Sohalia le détailla un long moment puis pénétra dans la chapelle. Son souffle se coupa. Elle était émerveillée par les fenêtres, la hauteur du plafond, l'autel, les bougies, dont les flammes dansaient paresseusement, l'odeur. Tout en elle frissonnait. Elle fit un pas vers l'une des fenêtres et tendit une main tremblante. Son geste se stoppa à quelques centimètres du verre, elle n'osait pas le toucher de peur de le briser.

« Ce vitrail raconte notre exil suite à la trahison que nous avons subi, dit-il en s'asseyant sur un banc. Emi Shizen doit avoir commencé à t'enseigner notre passé, non ?

- Non. Fais-le toi, l'encouragea-t-elle sans lâcher du regard les morceaux de verre décorés.

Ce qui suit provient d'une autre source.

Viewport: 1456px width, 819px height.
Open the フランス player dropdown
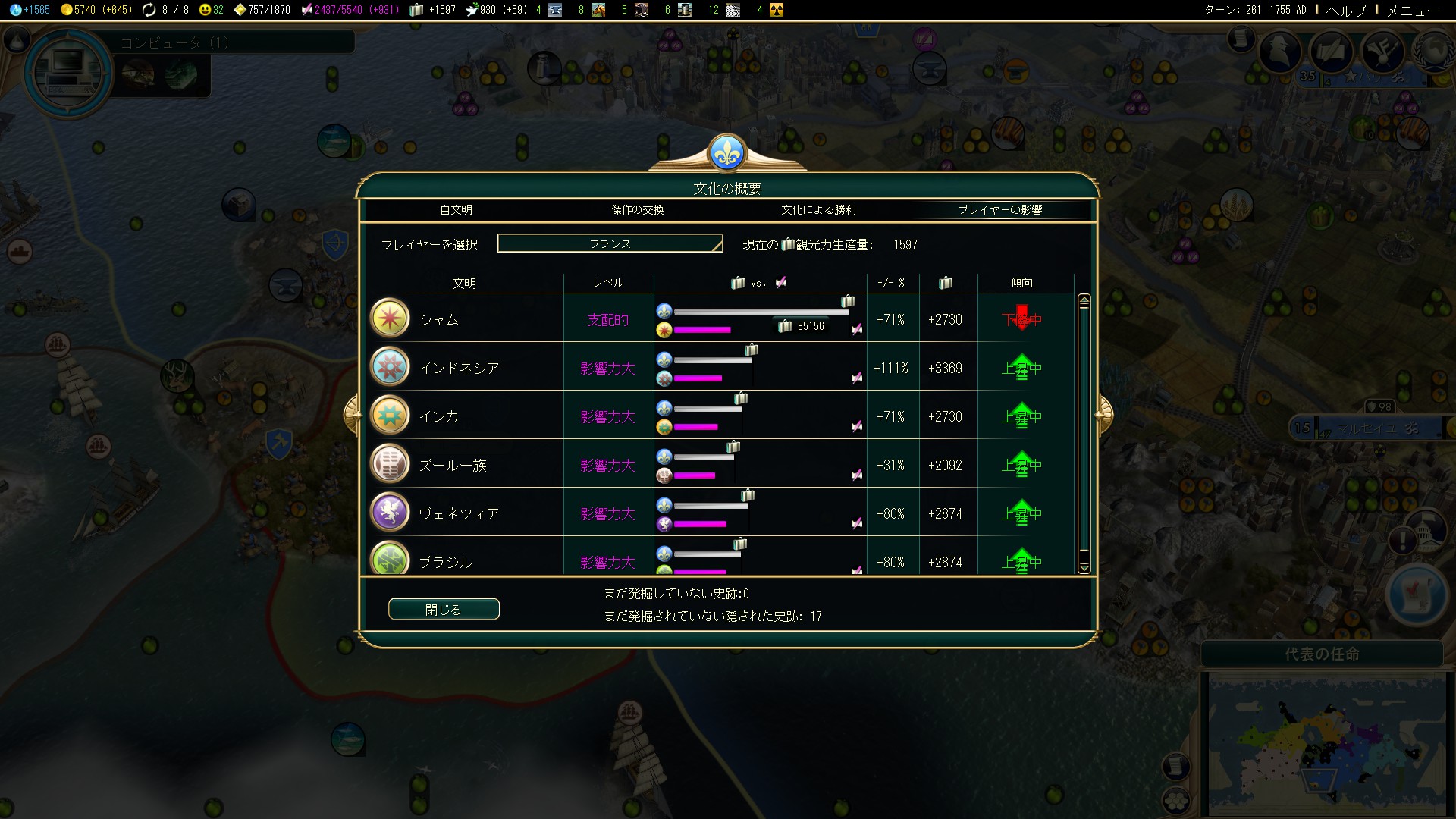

- C'est long et compliqué, grogna-t-il, lui qui désirait des informations de sa bouche voilà qu'il devenait celui qui lui fournissait les explications qu'elle souhaitait.

- Au cas où tu n'aurais pas remarqué, j'ai fui un cours et je n'ai actuellement rien à faire, argumenta-t-elle en se tournant vers lui, un sourcil haussé en signe de défi.

- D'aussi loin que les archives nous permettent de savoir, notre peuple a toujours fait partie intégrante de ce monde, mais il y a des siècles, nous avons été poussés à l'exil par ceux du Dehors... » débuta-t-il.


Nouveau monde. Ile inconnue. Année 1515.

Cela faisait trois mois qu'elle était retenue sur cette île, trois mois qu'elle faisait tout pour la quitter, mais le Roi ne semblait pas disposer à accéder à sa demande. Elle soupira une énième fois en se faufilant hors des appartements de sa famille. Il n'était pas question qu'elle devienne la femme qu'ils souhaitaient tous la voir devenir. Elle ne serait pas l'une des futurs chefs de la Lignée, il en était hors de question. Depuis qu'on l'avait amené ici, elle n'avait pas assisté à un cours de bienséance ou toute autre chose. Elle passait le plus clair de son temps à visiter les moindres recoins du palais, les jardins et écouter l'histoire de sa famille que Jef lui racontait.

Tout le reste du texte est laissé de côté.